El bajo ritmo de juego todavía hacía más evidente la superioridad física del Barakaldo.

La presencia de Alima Dembele fue gigantesca para las pívots locales. Ella sola fue cargando de faltas a una desaparecida Andrea Ríos además de irse al descanso con 10 rebotes en su haber. Y por si fuera poco, Marta Pérez también sacaba a relucir su puntería desde la larga distancia con tres triples en los dos primeros cuartos, el último sobre la bocina que indicaba el camino a los vestuarios.

Lo peor en el juego de las locales aún estaba por llegar. Especialmente cruel fue su puesta en escena tras el descanso al que llegó con solo 22 puntos necesitando además cinco minutos para anotar su primera canasta de la segunda parte. Un valioso tiempo que las visitantes aprovecharon para ir ampliando su renta sin aparente esfuerzo y con Patricia Soler tomando el relevo de Dembele a la hora de liderar a su equipo.

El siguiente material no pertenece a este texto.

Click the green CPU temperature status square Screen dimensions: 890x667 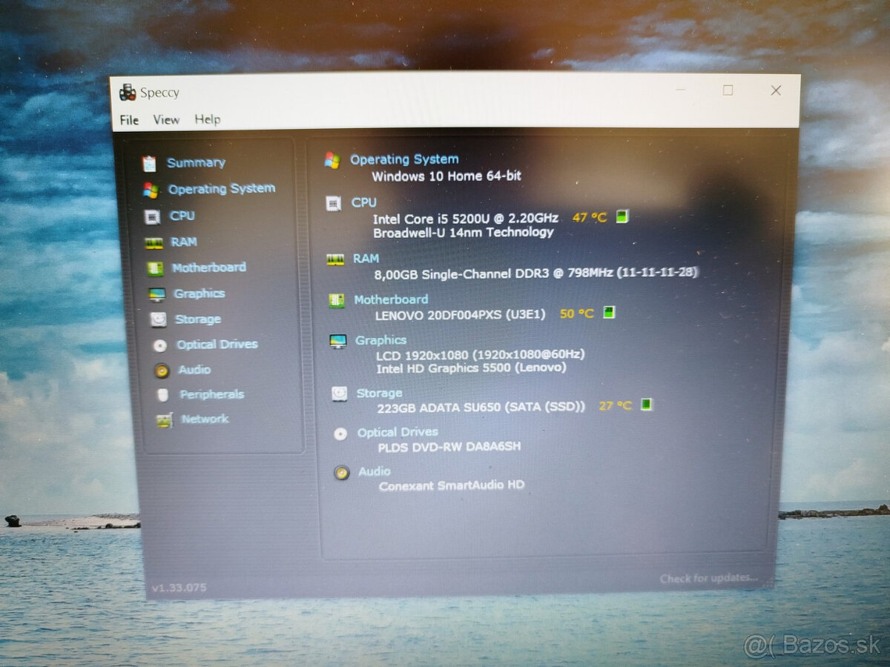click(x=622, y=216)
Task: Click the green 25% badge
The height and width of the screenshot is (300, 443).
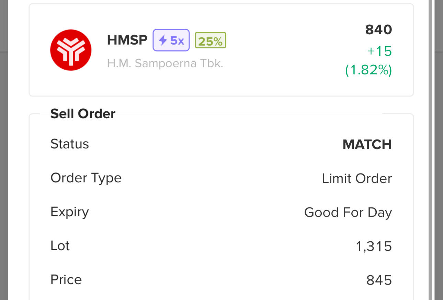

Con un 22-37 en el marcador, el Cortegada necesitaba una transformación que nunca se produjo. Ni siquiera la irrupción ofensiva de Lukovic fue suficiente porque el juego colectivo brillaba por su ausencia. Las acciones de uno contra uno de las interiores del Barakaldo seguían poniendo en evidencia la endeblez defensiva de las locales, algo de lo que los árbitros no tenían la culpa pese a las protestas de Rubén Domínguez.

Ya nunca más el Cortegada sería capaz de rebajar la diferencia a menos de 10 puntos ante un rival que se dedicó a gestionar su cómoda renta. Y es que las locales, pese a ir por debajo en el marcador en el último cuarto solo cometieron dos faltas en ese tramo. Otro dato que demuestra la desconexión generalizada en un partido que las sitúa en la antesala de las posiciones de descenso de categoría.